Mon secret le voici : rabotez consciencieusement les parties pointues de la fourche jusqu’à ce que la fourche disparaisse complètement.
Cela évite les langues de vipère, vous savez, ces langues qui vous empoisonnent l’existence par le venin qu’elles distillent savamment et dont on n’arrive pas à se débarrasser.
Il nous reste à assaisonner la langue : cette étape, si elle est la dernière, n’en est pas la moindre.
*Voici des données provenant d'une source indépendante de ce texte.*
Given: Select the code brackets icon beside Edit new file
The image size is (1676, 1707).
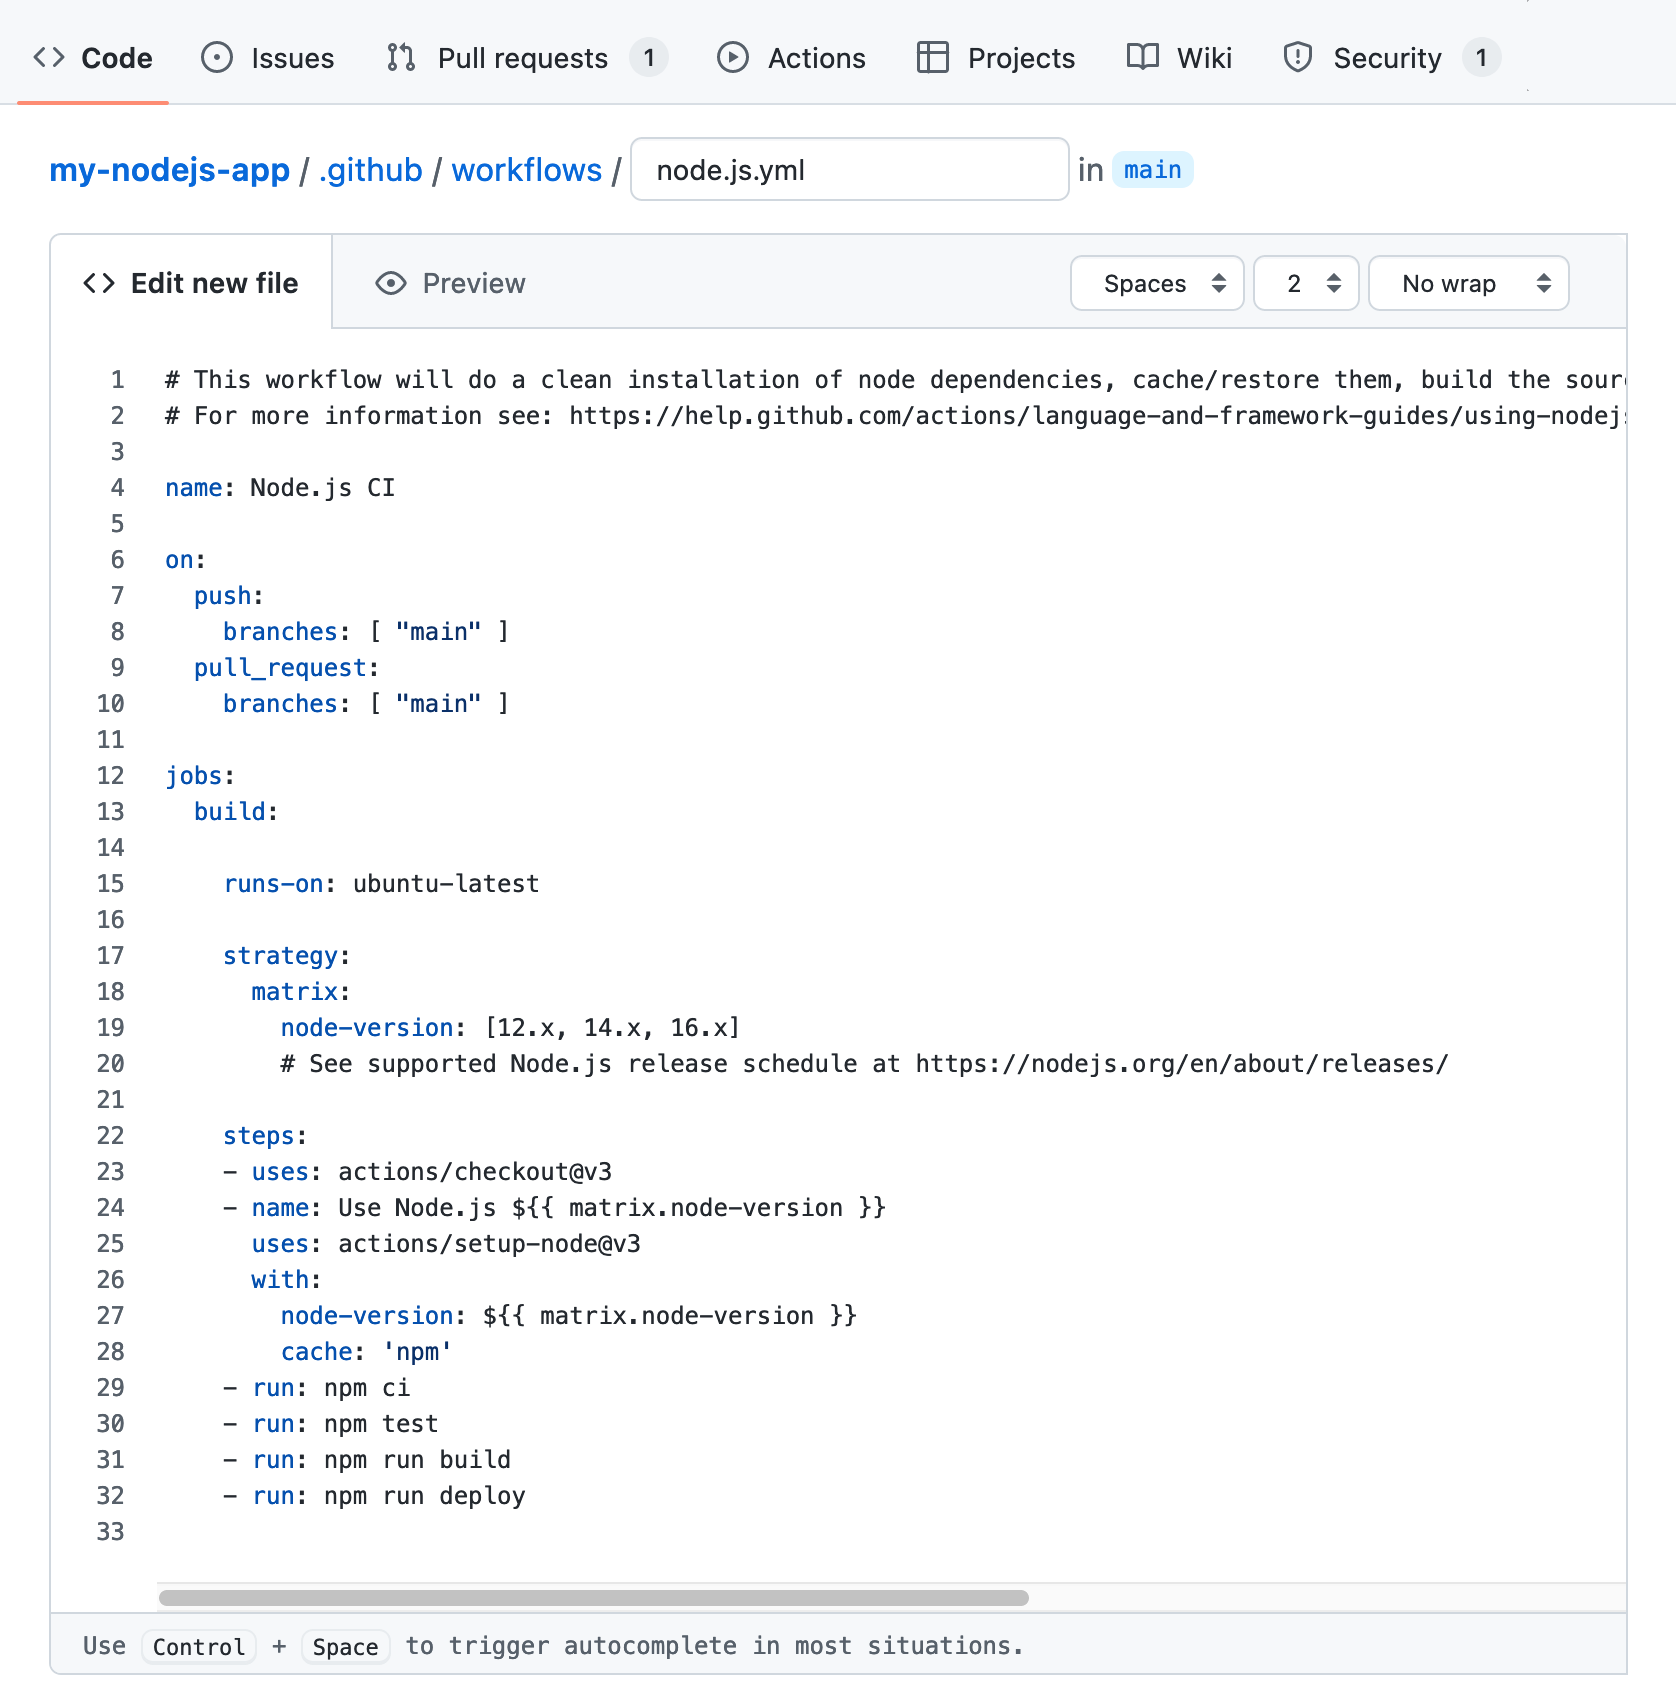Looking at the screenshot, I should pos(97,283).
Faites la langue au gros sel, par exemple, car le sel dans la langue permet le sel du langage, le double sens par exemple ; le piment permet de corser la recette, le piment permet la connivence, l’allusion, le jeu de mots, le piquant.
Par le piment, on peut obtenir du texte, du textile, naturellement ; et les épices donnent à la langue ce plaisir infini, langue douce ou langue corsée, longs textes, textes fleuves ou bien au contraire très courts textes, texticules, langue parfumée que l’on peut faire bouillir avec de l’impatience pour en faire ressortir la saveur.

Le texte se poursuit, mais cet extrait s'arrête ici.